Quintus Hortensius

Quintus Hortensius

Quintus Hortensius Hortalus (114 - 50 BC), was a Roman orator and advocate.

At the age of nineteen he made his first speech at the bar, and shortly afterwards successfully defended Nicomedes IV of Bithynia, one of Rome's dependants in the East, who had been deprived of his throne by his brother. From that time his reputation as an advocate was established.

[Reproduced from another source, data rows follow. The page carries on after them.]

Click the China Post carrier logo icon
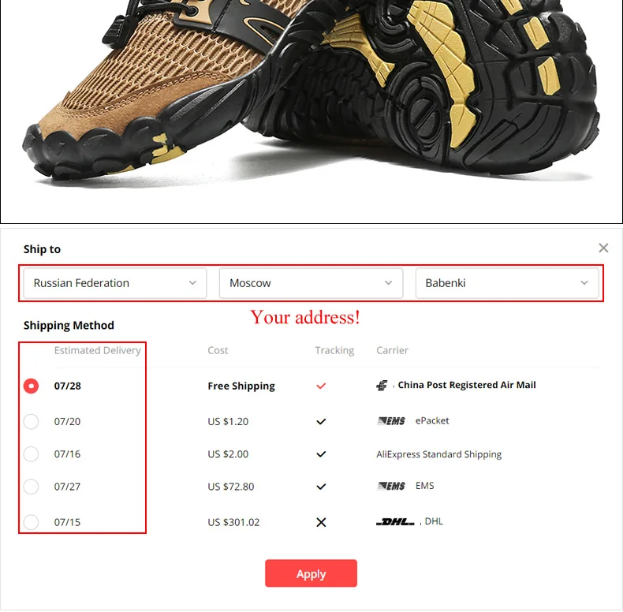Image resolution: width=623 pixels, height=612 pixels. click(382, 385)
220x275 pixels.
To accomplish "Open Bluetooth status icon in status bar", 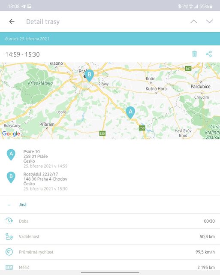I will (x=180, y=6).
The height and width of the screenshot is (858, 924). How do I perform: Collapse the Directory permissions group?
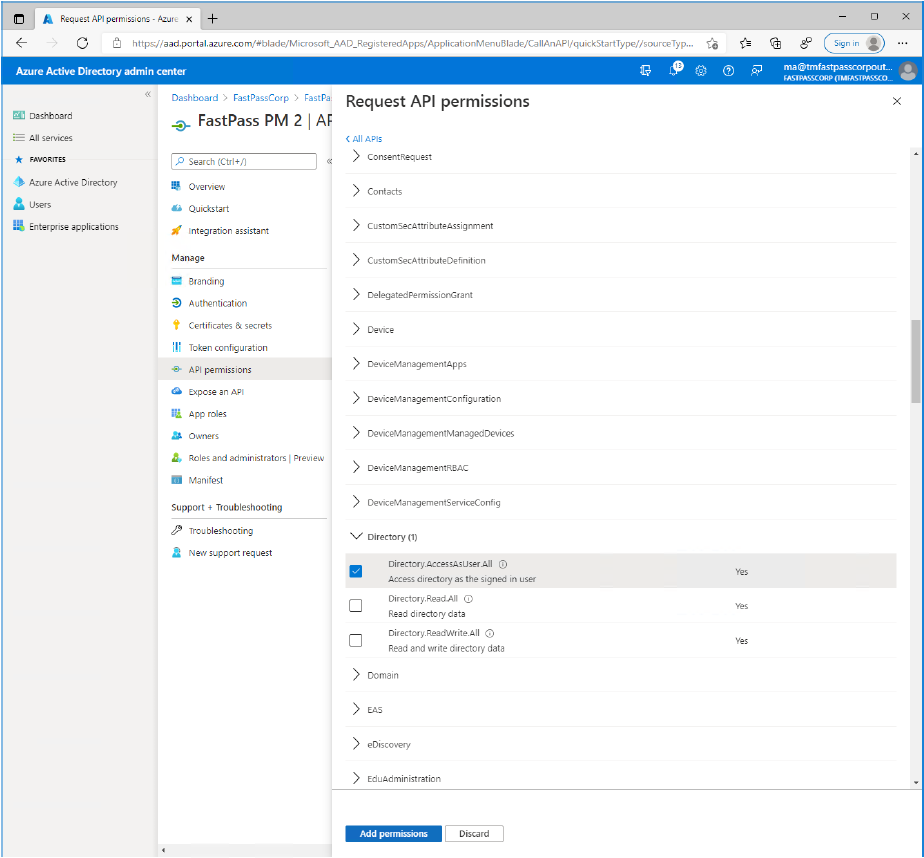click(x=357, y=537)
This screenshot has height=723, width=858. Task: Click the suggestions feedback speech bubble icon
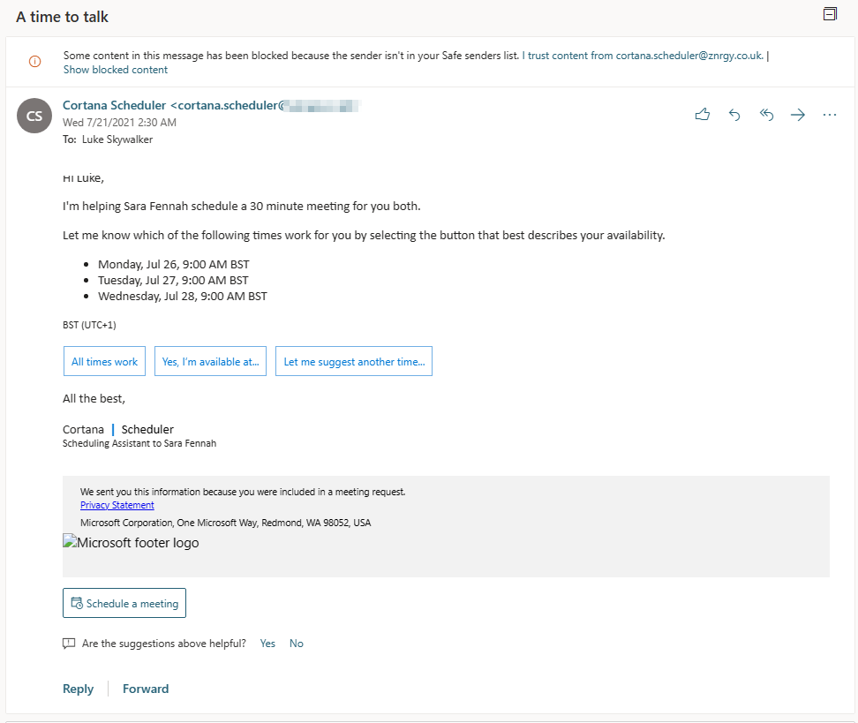tap(69, 644)
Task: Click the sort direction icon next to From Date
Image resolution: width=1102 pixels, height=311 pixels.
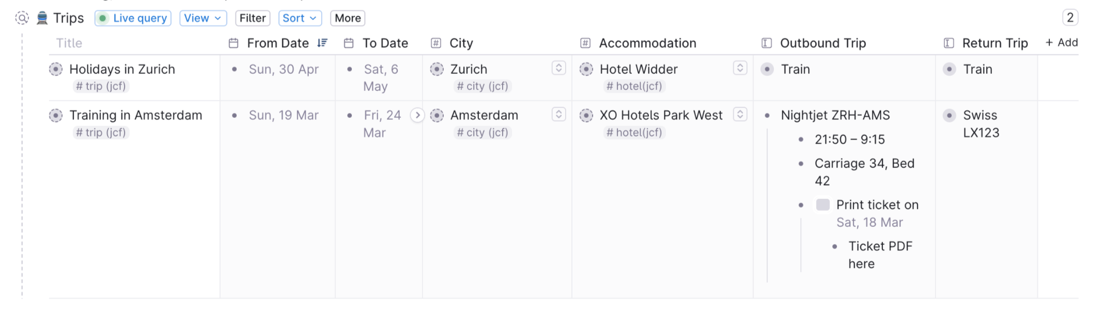Action: click(322, 43)
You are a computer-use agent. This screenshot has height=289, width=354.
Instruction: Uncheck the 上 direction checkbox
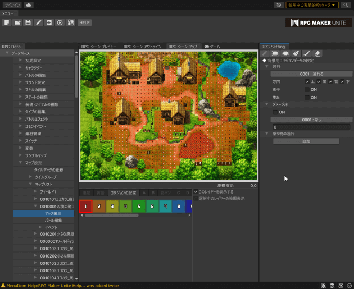[x=307, y=81]
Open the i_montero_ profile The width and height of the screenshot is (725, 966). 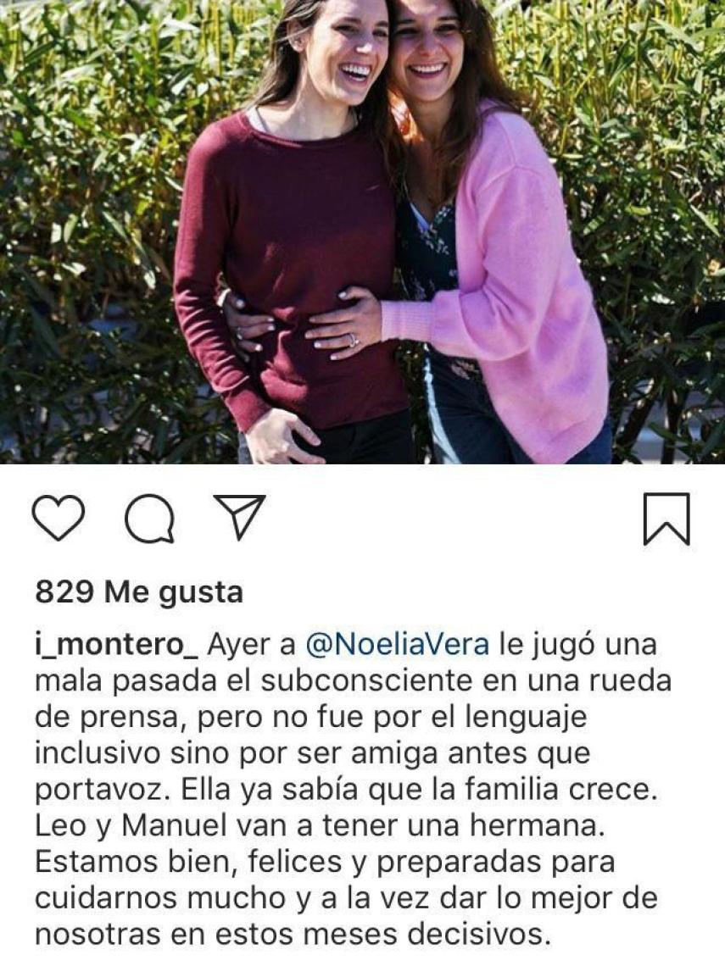(x=116, y=645)
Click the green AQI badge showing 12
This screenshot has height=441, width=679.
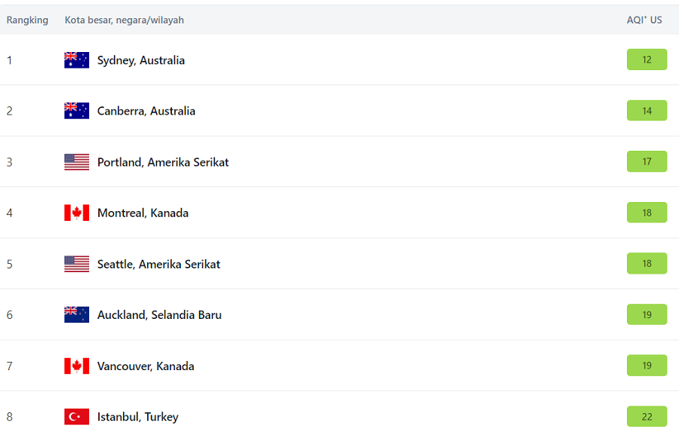[647, 60]

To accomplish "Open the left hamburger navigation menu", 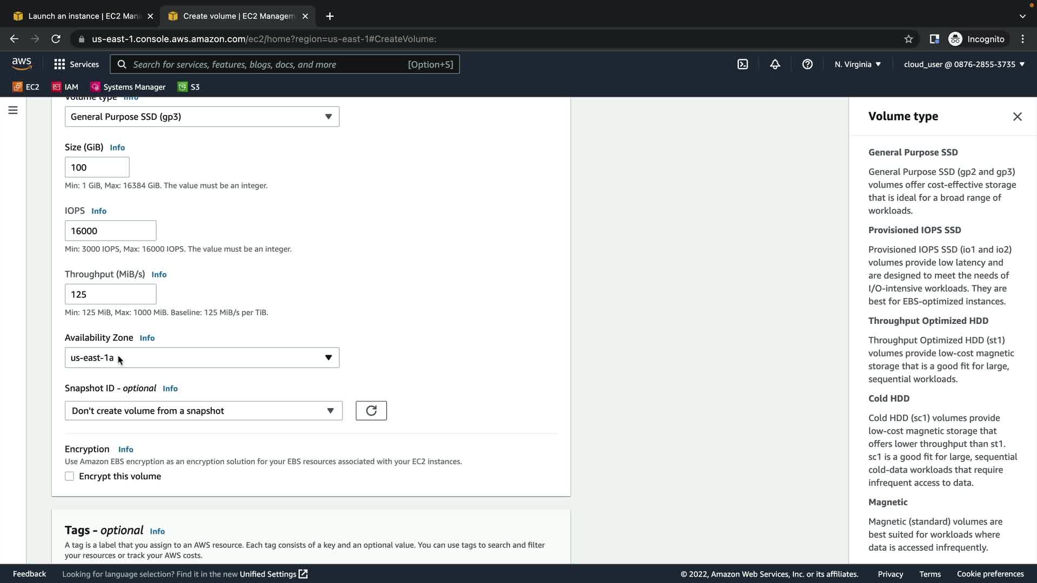I will point(13,110).
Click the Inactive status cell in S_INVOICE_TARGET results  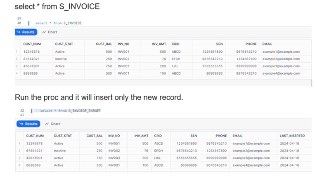point(60,151)
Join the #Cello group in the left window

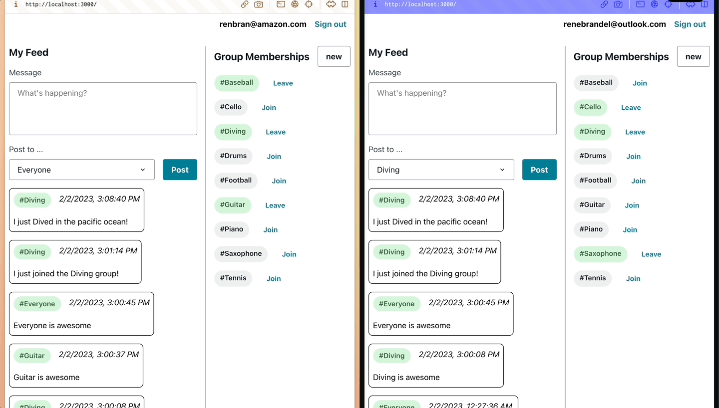point(269,107)
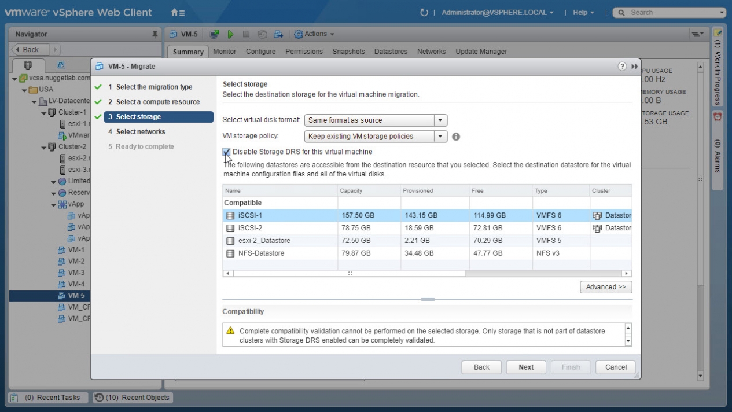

As the son-in-law of Quintus Lutatius Catulus (through marriage to Lutatia, daughter of Catulus and Servilia) he was attached to the aristocratic party, the "optimates". During Lucius Cornelius Sulla's dictatorship the courts of law were under the control of the Senate, the judges being themselves senators.

To this circumstance perhaps, as well as to his own merits, Hortensius may have been indebted for much of his success. Many of his clients were the governors of provinces which they were accused of having plundered. Such men were sure to find themselves brought before a friendly, not to say a corrupt, tribunal, and Hortensius, according to Marcus Tullius Cicero ("Div. in Caecil." 7), was not ashamed to avail himself of this advantage. Having served during two campaigns (90-89) in the Social War, he became "quaestor" in 81, "aedile" in 75, "praetor" in 72, and "consul" in 69. In the year before his consulship he came into collision with Cicero in the case of Gaius Verres, and from that time his supremacy at the bar was lost.

After 63 Cicero was himself drawn towards the party to which Hortensius belonged. Consequently, in political cases, the two men were often engaged on the same side (e.g. in defence of Gaius Rabirius, Lucius Licinius Murena, Publius Cornelius Sulla, and Titus Annius Milo). After Pompey's return from the East in 61, Hortensius withdrew from public life and devoted himself to his profession. In 50, the year of his death, he successfully defended Appius Claudius Pulcher when accused of treason and corrupt practices by Publius Cornelius Dolabella, afterwards Cicero's son-in-law.

Hortensius's speeches are not extant. His oratory, according to Cicero, was of the Asiatic style, a florid rhetoric, better to hear than to read. He had a wonderfully tenacious memory (Cicero, "Brutus", 88, 95), and could retain every single point in his opponent's argument. His action was highly artificial, and his manner of folding his toga was noted by tragic actors of the day (Macrobius, "Sat." iii. 13. 4). He also possessed a fine musical voice, which he could skillfully command. The vast wealth he had accumulated he spent on splendid villas, parks, fish-ponds and costly entertainments. He was the first to introduce peacocks as a table delicacy at Rome. He was a great buyer of wine, pictures and works of art. He wrote a treatise on general questions of oratory, erotic poems (Ovid, "Tristia", ii. 441), and an "Annales", which gained him considerable reputation as an historian ("Yell. Pat." ii. 16. 3).

His daughter Hortensia was also a successful orator. In 42 she spoke against the imposition of a special tax on wealthy Roman matrons with such success that part of it was remitted ("Quint. Instit." i. 1. 6; "Val. Max." viii. 3. 3).

In addition to Cicero (passim), see Dio Cassius xxxviii. 16, xxxix. 37; Pliny, "Nat. Hist." ix. 8i, x. 23, xiv. 17, xxxv. 40; Varro, R.R. iii. 13. 17.